Please edit the stretch from the line containing "Switch to the Исключено tab" through the line containing "Viewport: 1061px width, 597px height." so that "Viewport" becomes "Screen", keeping everything else unchanged. Return only those lines.

>> Begin Material for this task

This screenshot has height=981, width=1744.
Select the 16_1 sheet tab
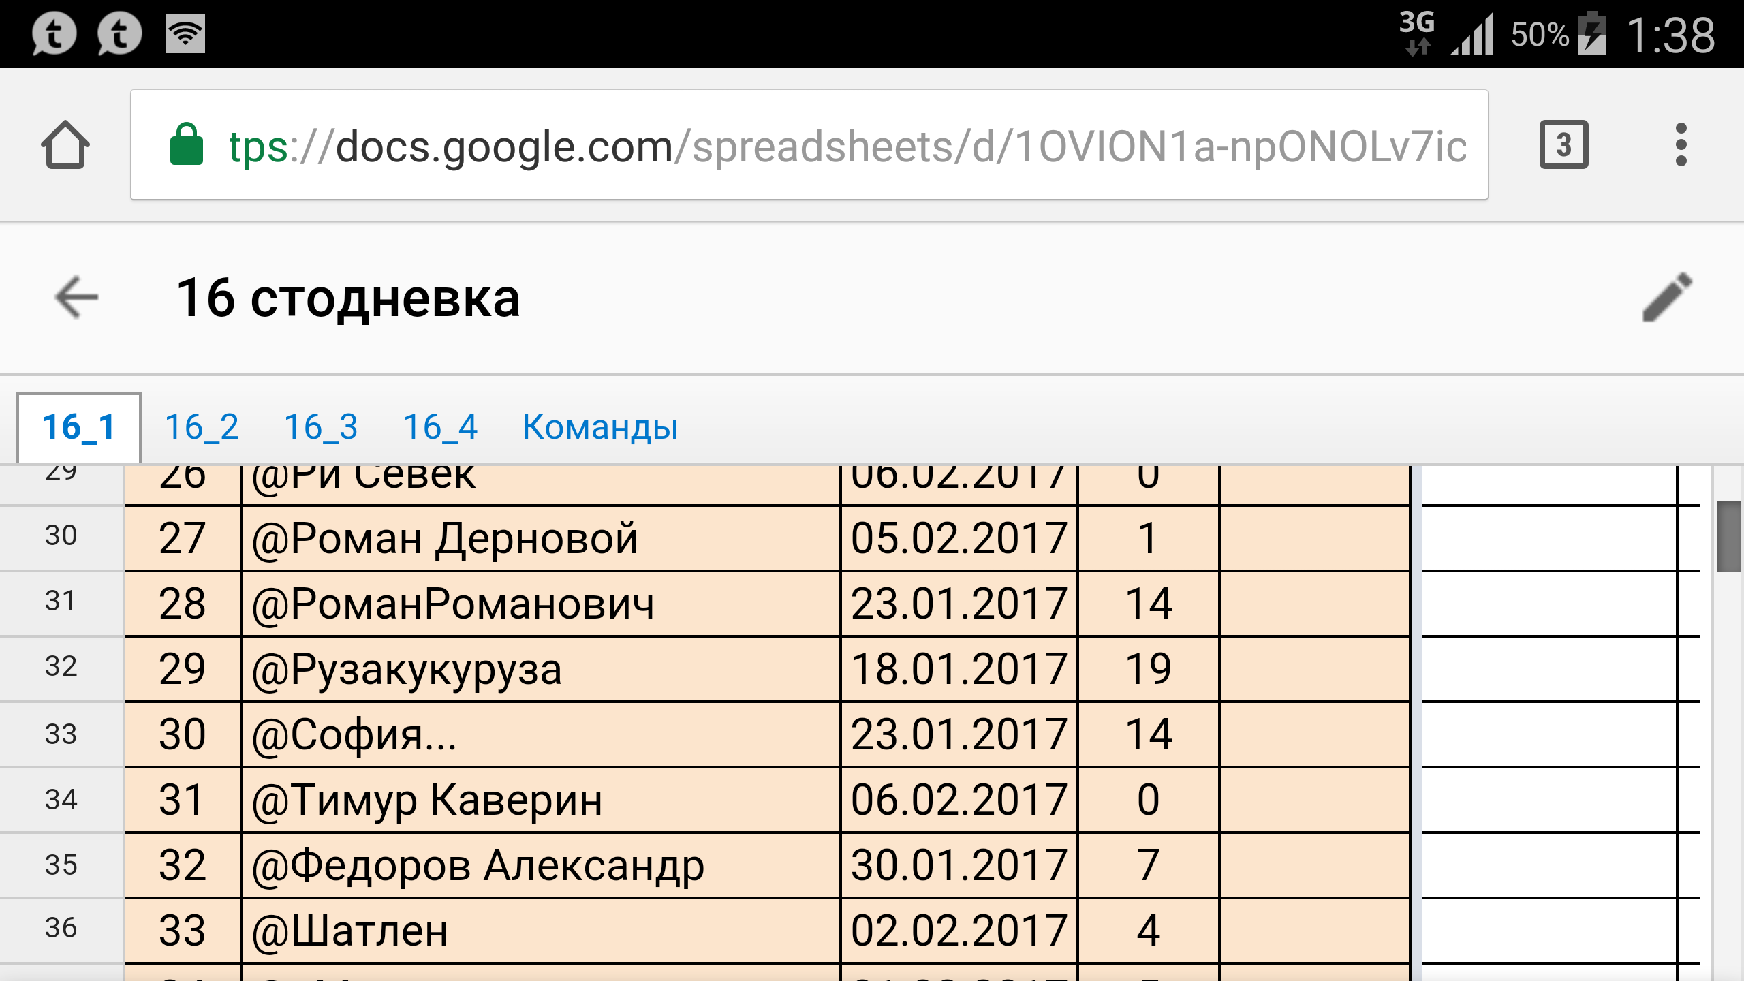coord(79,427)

>> End Material for this task
>> Begin Material for this task

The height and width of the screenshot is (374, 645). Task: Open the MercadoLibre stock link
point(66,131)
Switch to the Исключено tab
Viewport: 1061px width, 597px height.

>> End Material for this task
>> Begin Material for this task

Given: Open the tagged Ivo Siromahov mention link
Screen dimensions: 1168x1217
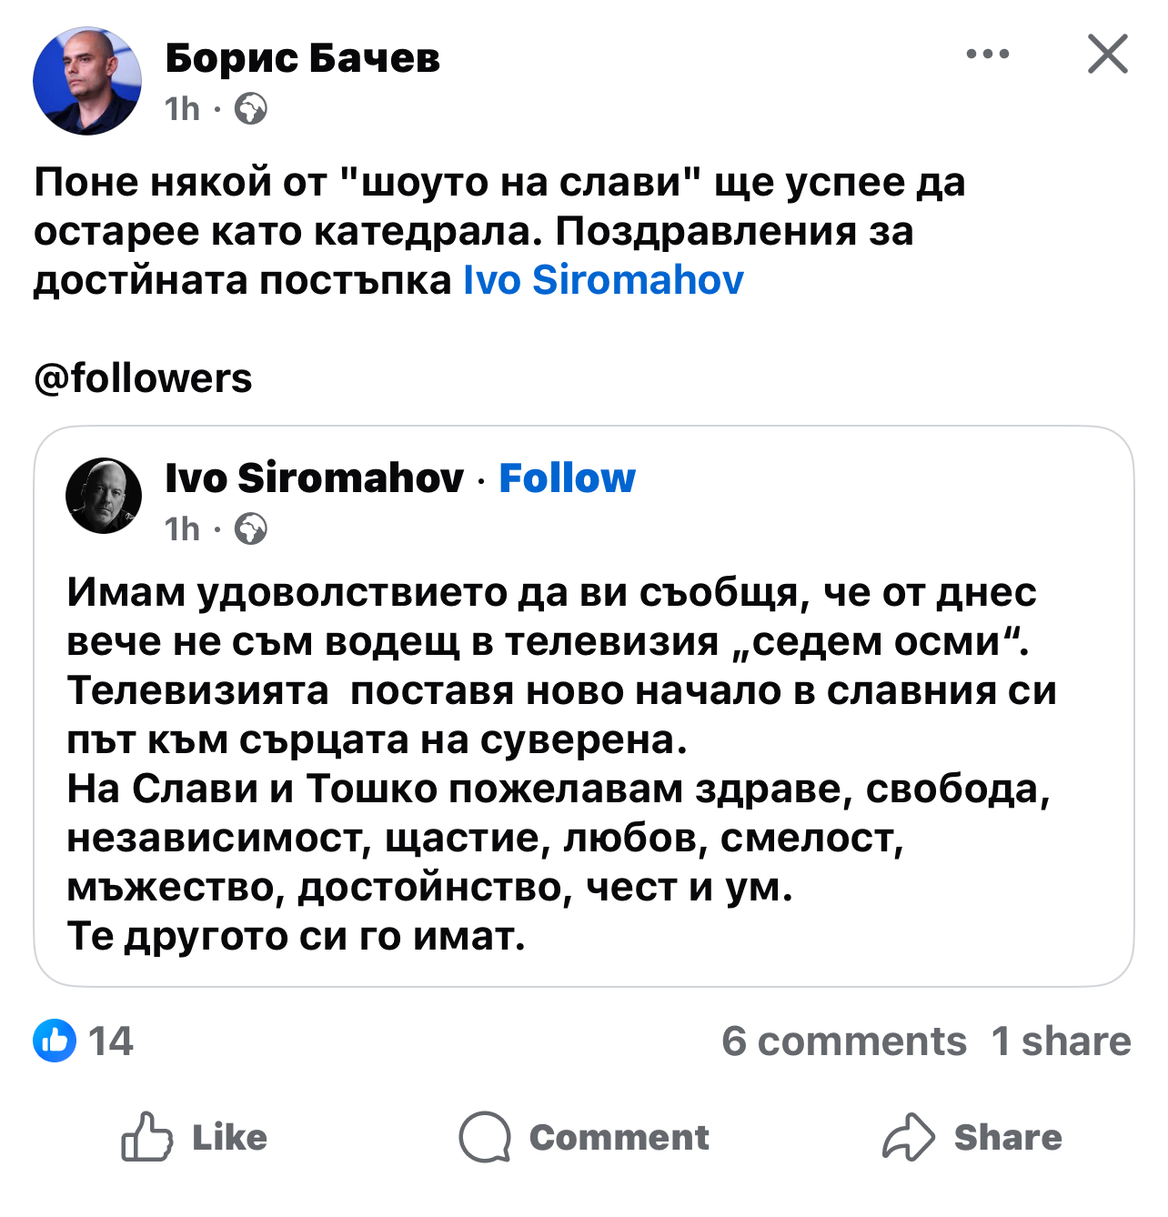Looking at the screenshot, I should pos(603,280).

>> End Material for this task

§ The completed task:
Switch to the Исключено tab
Screen: 1061px width, 597px height.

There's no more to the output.